Data Module#

The Data Module (data_module.py) provides loading and configuration utilities for CTF datasets. It handles train/test pairs, timestep generation for training and evaluation, validation splits, and dataset metadata used by models and the evaluation pipeline.

Overview#

The data module provides tools to:

  • Load datasets: Load training and initialization (or test) data for a given dataset name and pair ID

  • Resolve pair IDs: Parse pair_id from config (single ID, list, range, or "all")

  • Timesteps: Get training timesteps and prediction timesteps for a pair

  • Validation: Support validation splits (training/validation timesteps and load_validation_dataset)
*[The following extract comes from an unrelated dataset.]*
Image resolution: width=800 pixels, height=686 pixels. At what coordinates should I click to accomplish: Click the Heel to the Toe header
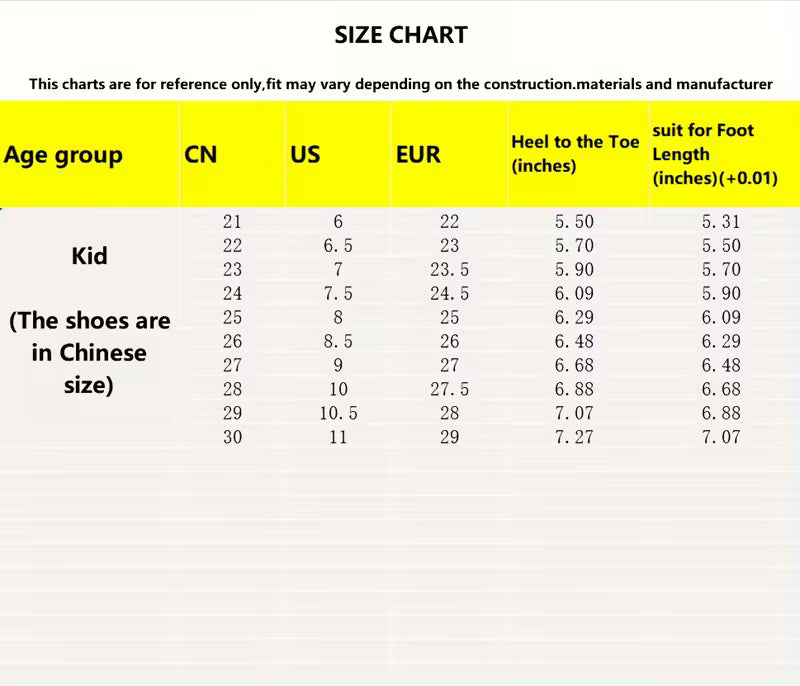pos(575,154)
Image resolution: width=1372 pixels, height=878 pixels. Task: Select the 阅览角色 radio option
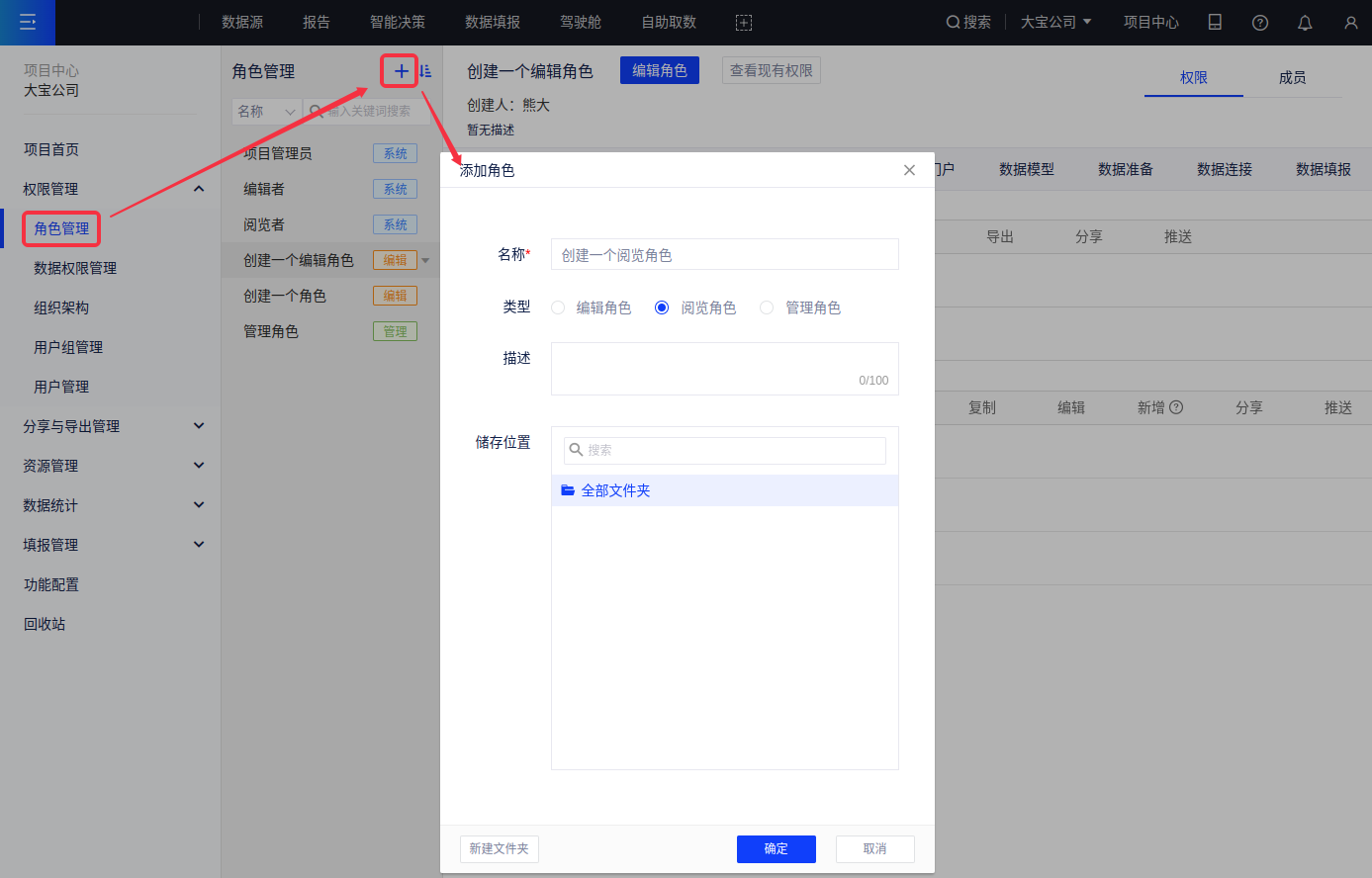click(x=662, y=307)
  • Config and metadata: Read dataset YAML config and metadata (e.g. delta_t, matrix shapes)

  • Visualization: Get which plot types apply to a dataset (get_applicable_plots)

Dataset layout is under data/{dataset_name}/ with a {dataset_name}.yaml config and train/ (and optionally test) data files. See Datasets for available datasets.

Usage#

Programmatic Usage#

from ctf4science.data_module import (
    get_config,
    parse_pair_ids,
    load_dataset,
    get_training_timesteps,
    get_prediction_timesteps,
    get_metadata,
)

# Dataset config and which pairs to process
config = get_config("ODE_Lorenz")
pair_ids = parse_pair_ids({"name": "ODE_Lorenz", "pair_id": 1})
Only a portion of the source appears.